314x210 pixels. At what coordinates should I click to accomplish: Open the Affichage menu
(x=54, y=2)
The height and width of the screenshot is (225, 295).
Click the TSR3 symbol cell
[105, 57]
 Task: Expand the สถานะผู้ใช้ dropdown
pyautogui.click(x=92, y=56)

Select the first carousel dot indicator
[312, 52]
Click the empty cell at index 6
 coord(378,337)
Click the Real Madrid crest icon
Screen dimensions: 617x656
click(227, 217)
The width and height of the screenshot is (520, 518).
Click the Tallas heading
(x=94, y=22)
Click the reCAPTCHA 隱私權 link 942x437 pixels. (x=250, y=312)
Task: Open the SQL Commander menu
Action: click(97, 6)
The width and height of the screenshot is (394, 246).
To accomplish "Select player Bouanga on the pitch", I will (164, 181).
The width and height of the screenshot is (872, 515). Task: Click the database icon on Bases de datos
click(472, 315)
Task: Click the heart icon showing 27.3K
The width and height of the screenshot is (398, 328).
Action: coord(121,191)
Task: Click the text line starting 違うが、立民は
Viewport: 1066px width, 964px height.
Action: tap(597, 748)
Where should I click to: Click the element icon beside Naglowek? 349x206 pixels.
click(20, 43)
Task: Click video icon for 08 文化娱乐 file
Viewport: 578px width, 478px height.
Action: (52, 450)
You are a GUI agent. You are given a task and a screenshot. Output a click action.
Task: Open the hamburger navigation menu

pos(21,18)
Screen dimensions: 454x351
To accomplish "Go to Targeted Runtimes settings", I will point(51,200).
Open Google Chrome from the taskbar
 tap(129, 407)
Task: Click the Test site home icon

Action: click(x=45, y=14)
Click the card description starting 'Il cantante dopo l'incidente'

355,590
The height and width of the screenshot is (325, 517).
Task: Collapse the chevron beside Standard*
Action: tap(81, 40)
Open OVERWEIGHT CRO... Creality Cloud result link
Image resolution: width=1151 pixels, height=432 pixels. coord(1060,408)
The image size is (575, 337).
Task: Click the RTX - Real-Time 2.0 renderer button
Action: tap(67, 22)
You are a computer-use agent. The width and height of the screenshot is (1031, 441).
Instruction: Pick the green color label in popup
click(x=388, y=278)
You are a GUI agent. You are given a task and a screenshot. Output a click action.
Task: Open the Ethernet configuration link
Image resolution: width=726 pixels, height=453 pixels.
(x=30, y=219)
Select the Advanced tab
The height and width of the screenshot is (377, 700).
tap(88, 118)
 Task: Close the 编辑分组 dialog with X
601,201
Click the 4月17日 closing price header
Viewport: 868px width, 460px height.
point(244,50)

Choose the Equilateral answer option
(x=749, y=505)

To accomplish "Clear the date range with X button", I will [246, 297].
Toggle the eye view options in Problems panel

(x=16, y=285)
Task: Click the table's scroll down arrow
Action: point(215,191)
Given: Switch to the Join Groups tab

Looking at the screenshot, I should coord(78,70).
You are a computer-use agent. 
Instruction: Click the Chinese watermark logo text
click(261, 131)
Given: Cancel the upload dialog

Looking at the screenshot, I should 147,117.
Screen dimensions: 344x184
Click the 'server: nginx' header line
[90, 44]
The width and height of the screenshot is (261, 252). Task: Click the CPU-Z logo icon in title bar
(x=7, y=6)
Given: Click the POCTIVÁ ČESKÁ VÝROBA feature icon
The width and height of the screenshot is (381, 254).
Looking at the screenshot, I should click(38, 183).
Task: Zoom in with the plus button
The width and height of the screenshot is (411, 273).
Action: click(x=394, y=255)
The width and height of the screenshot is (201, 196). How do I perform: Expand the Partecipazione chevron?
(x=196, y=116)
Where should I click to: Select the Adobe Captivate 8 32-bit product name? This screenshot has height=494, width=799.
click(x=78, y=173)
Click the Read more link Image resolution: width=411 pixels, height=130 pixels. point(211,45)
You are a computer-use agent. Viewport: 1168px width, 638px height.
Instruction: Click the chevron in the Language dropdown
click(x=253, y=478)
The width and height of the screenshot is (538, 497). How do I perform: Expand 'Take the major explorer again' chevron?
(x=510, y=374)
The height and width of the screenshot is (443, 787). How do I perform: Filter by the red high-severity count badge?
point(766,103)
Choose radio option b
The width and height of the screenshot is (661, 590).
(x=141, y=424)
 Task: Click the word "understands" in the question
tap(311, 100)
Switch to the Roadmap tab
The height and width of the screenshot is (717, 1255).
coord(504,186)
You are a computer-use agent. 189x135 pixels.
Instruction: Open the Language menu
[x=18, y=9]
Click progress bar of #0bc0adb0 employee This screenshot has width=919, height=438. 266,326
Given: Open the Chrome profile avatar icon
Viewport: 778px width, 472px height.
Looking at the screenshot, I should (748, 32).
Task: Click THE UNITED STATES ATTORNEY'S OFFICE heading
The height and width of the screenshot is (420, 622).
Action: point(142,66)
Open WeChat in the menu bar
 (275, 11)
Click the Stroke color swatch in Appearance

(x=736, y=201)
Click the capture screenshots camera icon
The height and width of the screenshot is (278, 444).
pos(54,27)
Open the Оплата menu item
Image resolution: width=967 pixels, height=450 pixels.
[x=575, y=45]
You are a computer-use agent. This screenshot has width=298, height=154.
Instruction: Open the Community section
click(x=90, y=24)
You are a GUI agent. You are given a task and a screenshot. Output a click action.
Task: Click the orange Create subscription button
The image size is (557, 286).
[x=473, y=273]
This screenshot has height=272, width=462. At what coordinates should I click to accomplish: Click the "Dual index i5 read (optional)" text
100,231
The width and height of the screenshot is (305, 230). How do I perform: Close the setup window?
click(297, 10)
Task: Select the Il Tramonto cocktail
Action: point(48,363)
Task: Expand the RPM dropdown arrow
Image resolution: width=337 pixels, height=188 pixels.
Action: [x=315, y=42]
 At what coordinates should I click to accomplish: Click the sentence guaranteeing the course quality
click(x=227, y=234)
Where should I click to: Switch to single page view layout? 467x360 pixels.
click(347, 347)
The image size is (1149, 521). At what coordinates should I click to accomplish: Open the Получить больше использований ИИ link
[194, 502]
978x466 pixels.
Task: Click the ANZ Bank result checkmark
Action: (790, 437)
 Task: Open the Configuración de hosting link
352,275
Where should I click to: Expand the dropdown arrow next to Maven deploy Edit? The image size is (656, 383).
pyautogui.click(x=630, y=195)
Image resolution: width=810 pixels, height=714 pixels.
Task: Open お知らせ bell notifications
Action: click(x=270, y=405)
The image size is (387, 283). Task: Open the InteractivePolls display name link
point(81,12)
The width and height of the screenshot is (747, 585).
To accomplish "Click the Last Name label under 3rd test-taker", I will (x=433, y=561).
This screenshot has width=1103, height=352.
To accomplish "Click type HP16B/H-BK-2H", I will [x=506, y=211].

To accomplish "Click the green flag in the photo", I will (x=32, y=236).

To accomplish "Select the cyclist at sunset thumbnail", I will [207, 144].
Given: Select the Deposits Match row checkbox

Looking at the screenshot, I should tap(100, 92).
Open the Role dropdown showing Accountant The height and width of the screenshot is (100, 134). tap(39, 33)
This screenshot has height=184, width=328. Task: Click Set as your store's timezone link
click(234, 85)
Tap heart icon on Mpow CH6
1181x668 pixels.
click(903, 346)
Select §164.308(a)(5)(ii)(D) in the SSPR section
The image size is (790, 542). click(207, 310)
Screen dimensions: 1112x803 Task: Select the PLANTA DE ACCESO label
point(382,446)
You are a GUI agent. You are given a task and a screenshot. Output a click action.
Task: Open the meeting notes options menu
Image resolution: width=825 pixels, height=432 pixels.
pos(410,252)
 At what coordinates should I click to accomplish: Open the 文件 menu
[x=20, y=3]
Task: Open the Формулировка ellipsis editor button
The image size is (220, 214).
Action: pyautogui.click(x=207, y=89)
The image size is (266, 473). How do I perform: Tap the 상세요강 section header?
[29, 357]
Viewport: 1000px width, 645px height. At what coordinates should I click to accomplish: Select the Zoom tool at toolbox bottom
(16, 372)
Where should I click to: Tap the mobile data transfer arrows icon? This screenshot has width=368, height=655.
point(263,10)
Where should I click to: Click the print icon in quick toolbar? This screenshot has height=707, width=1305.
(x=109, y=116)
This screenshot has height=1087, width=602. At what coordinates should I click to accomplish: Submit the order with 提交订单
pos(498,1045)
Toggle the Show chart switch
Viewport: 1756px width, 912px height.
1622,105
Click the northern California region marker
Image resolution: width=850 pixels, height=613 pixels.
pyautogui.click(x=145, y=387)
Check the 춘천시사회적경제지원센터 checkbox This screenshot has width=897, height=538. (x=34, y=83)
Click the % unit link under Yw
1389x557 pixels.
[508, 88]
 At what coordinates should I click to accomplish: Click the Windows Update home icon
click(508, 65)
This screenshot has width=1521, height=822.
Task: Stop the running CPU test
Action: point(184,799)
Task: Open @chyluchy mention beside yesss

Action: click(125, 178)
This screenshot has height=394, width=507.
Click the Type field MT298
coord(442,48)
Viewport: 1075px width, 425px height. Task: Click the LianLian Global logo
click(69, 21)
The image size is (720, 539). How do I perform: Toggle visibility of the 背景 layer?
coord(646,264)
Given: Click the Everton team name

## TASK GOAL
Check every line of the records, and copy the ones that hold the word "computer".

## WORKED SOLUTION
You are a computer-use agent. The width and height of the screenshot is (1031, 441).
You are a computer-use agent. 
You are a computer-use agent. Viewport: 1168px width, 638px height.
You are a computer-use agent. 189x135 pixels.
You are a computer-use agent. This screenshot has width=298, height=154.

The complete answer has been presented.